EXERCISE DESCRIPTION: Rewrite the part that opens with the line containing "Viewport: 581px width, 365px" and closes with the line containing "(x=260, y=34)" as a numbered list, skipping blank lines and leaving the pictures out.

RAW DATA:

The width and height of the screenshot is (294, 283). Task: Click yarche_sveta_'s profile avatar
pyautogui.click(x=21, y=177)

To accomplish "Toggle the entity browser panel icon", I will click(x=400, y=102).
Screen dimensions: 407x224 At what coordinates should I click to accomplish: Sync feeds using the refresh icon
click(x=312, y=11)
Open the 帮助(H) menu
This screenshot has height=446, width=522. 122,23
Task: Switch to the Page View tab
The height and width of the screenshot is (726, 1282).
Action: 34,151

--

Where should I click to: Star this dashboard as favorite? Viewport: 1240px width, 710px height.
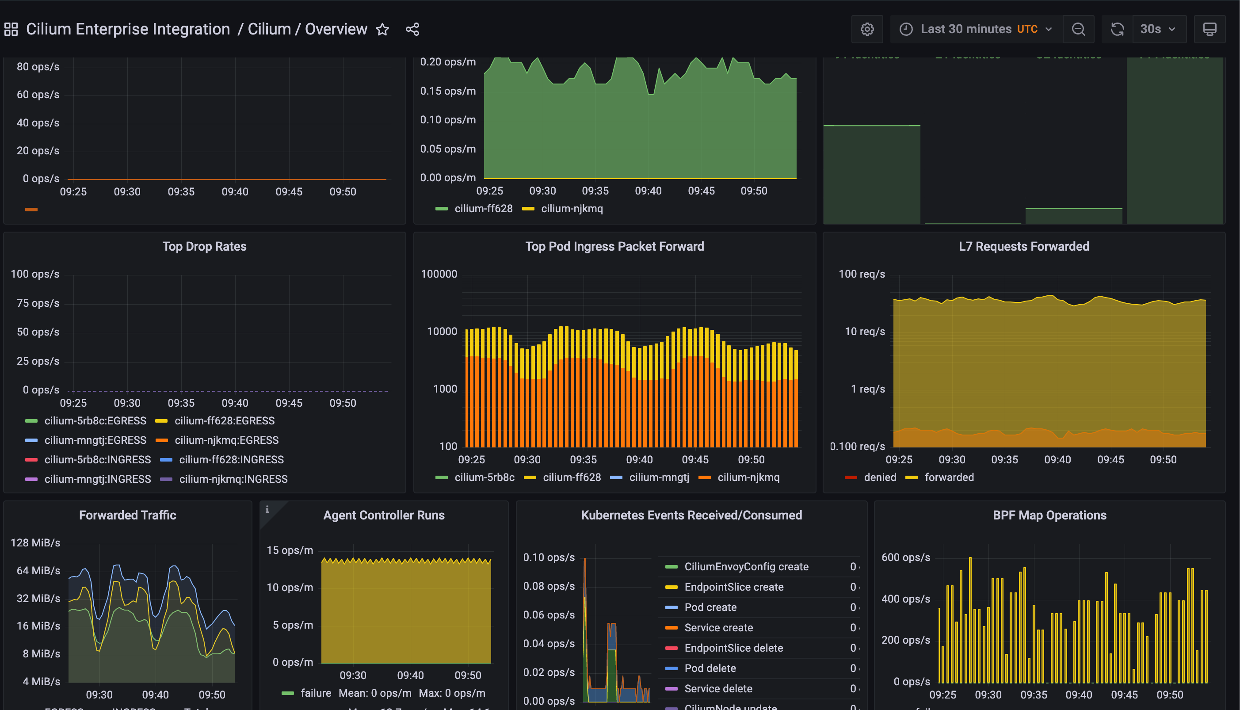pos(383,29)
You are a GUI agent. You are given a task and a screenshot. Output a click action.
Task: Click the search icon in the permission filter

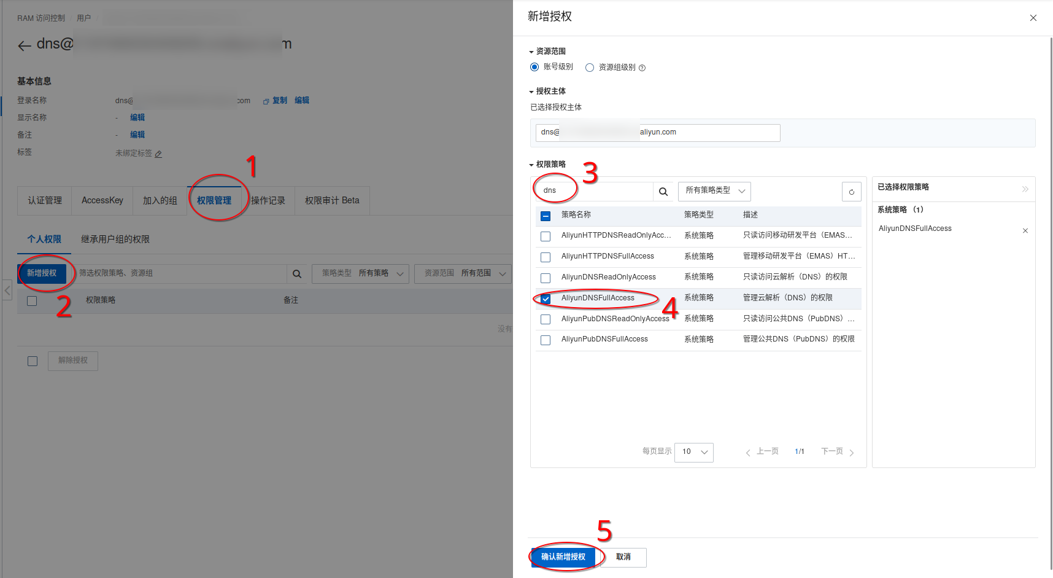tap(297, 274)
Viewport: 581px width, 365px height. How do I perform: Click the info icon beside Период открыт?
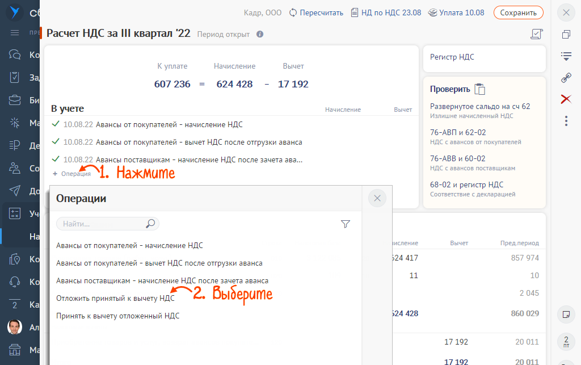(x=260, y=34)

EXERCISE RESPONSE:
1. Viewport: 581px width, 365px height. How do I perform: Click the info icon beside Период открыт?
2. (x=260, y=34)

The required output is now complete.